### WHAT THIS TASK INVOLVES
Only the lines from the one that includes "Task: Switch to mobile view mode" through the last line below belong in the reply, copied exactly and without pictures.
[Start of Attachment]
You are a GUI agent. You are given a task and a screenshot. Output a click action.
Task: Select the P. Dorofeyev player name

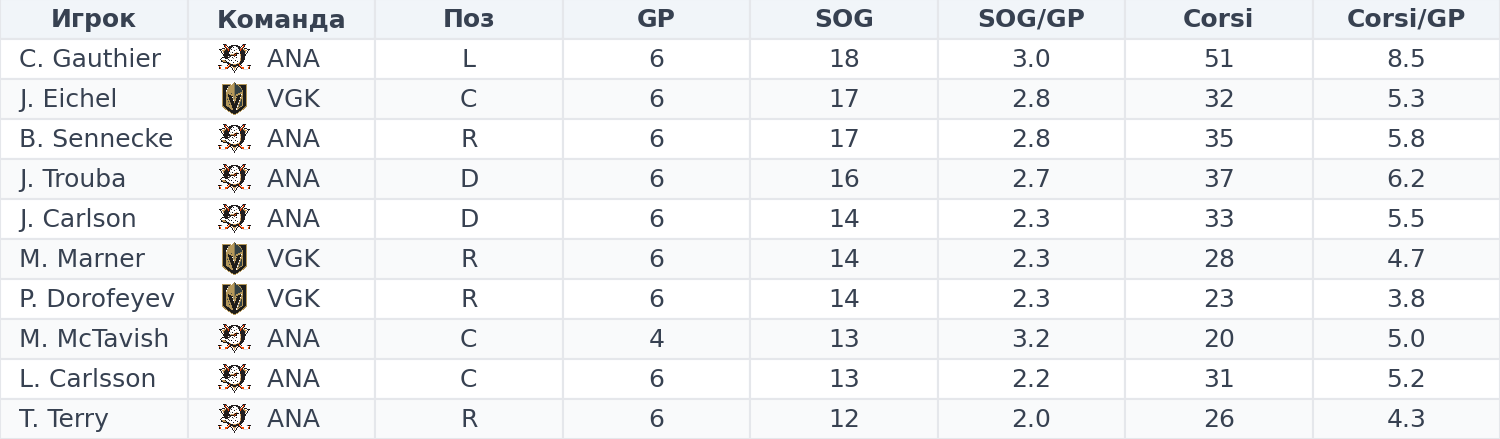(x=97, y=299)
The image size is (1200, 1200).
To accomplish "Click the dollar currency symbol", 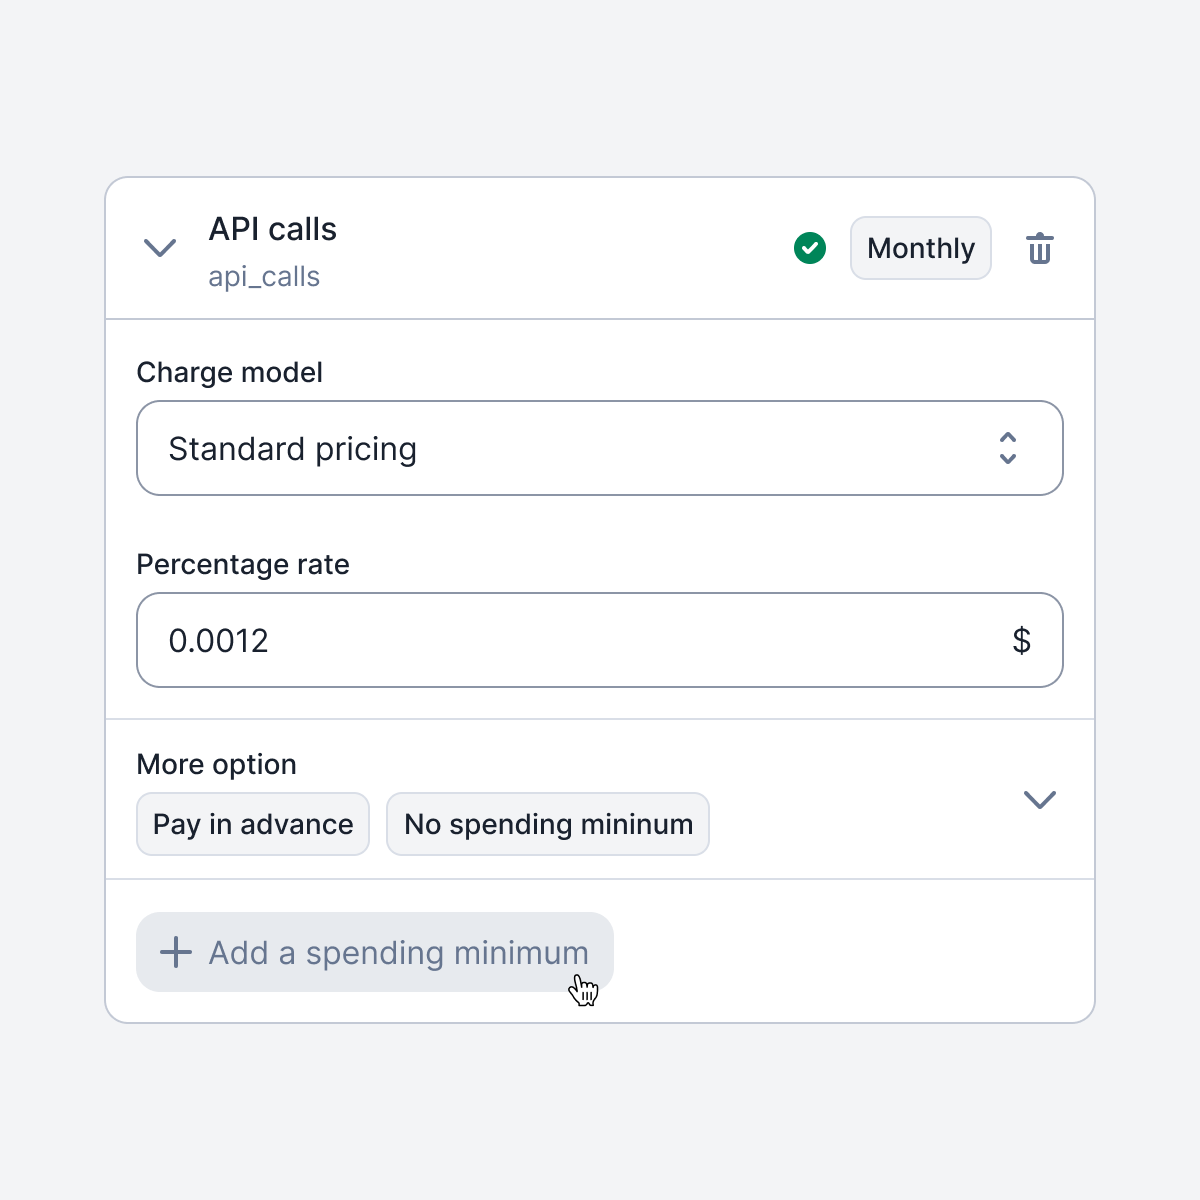I will [x=1021, y=640].
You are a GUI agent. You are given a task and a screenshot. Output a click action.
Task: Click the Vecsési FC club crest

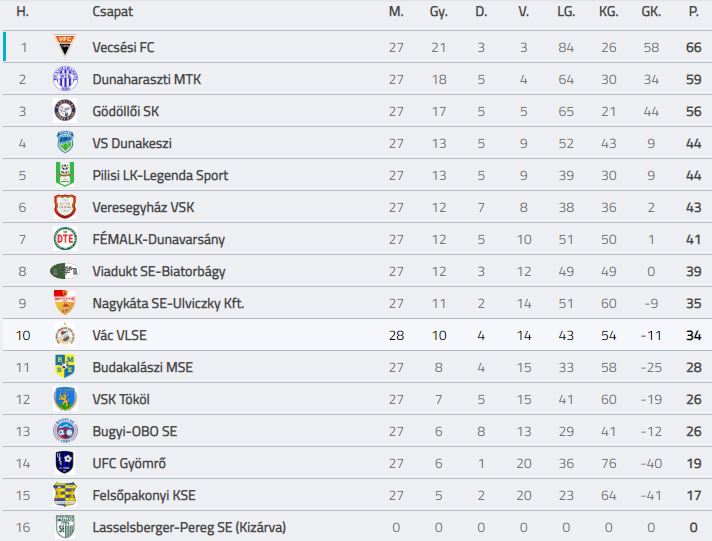pyautogui.click(x=65, y=46)
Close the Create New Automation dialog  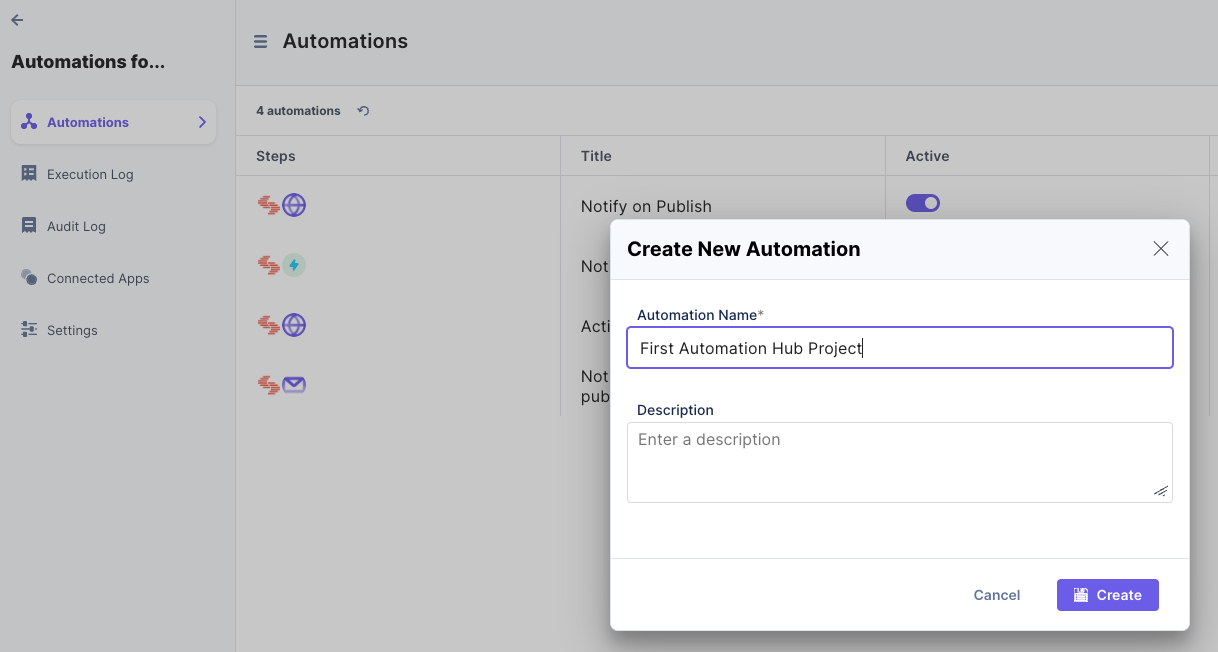(1160, 249)
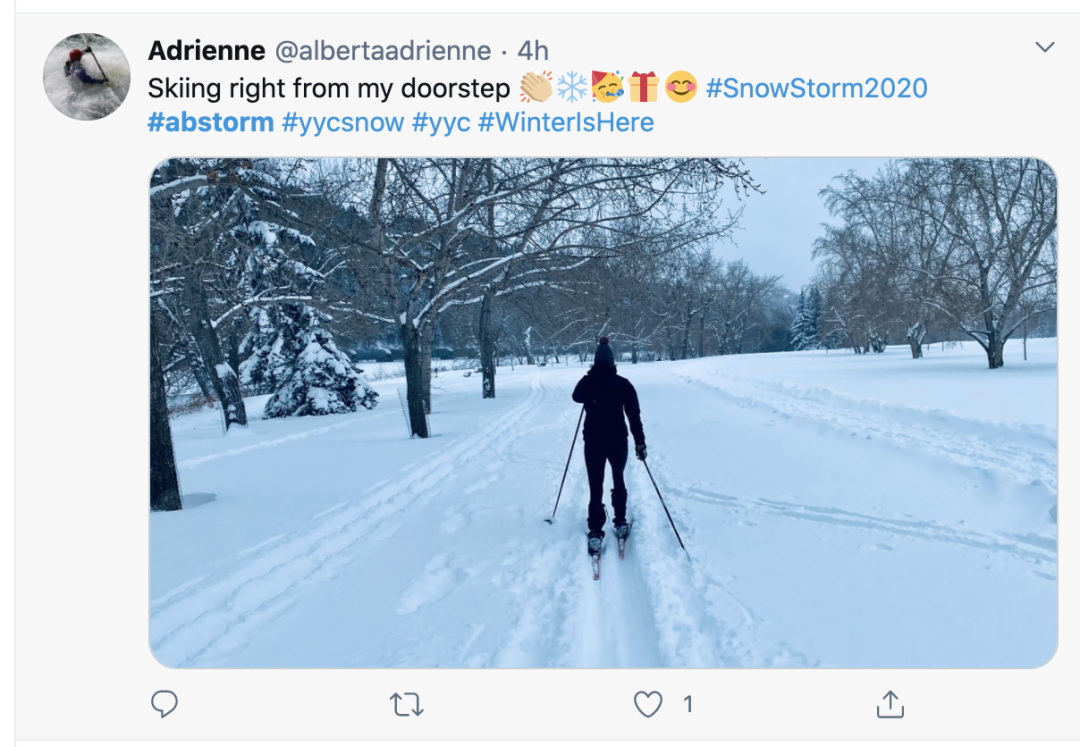Open the reply speech bubble icon
Image resolution: width=1080 pixels, height=747 pixels.
tap(164, 704)
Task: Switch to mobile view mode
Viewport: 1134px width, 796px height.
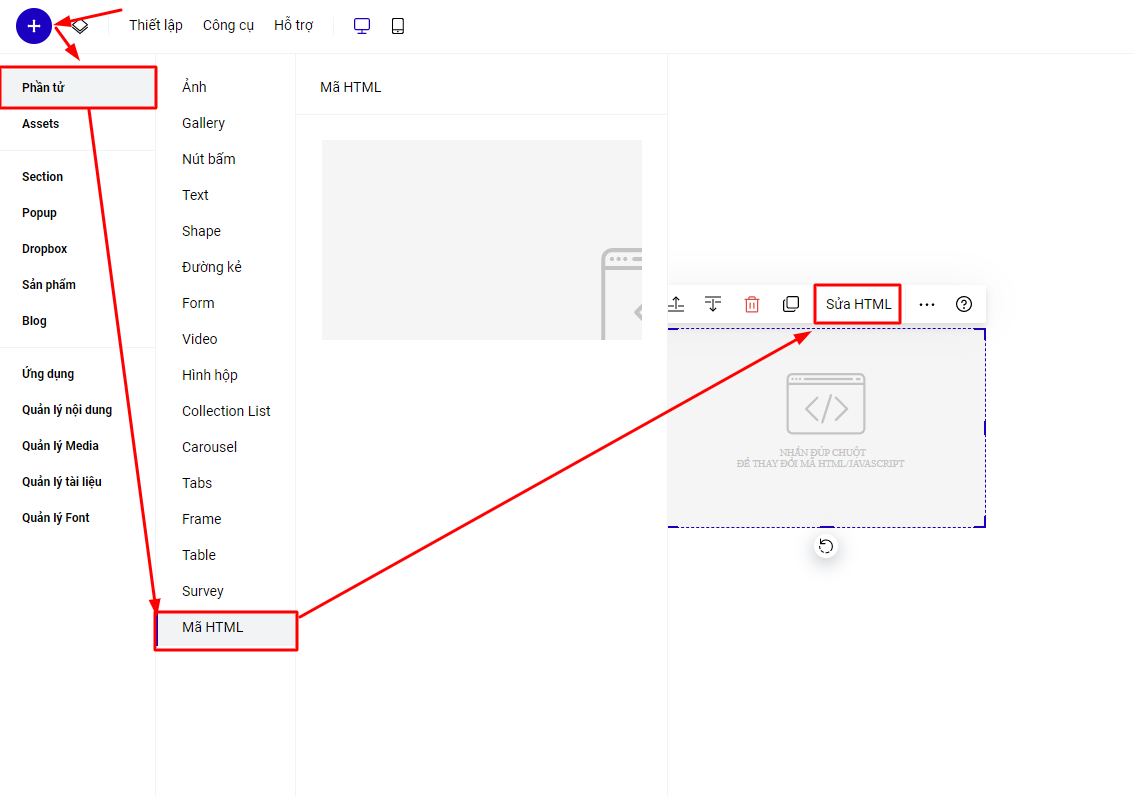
[End of Attachment]
### REPLY
Task: Switch to mobile view mode
Viewport: 1134px width, 796px height.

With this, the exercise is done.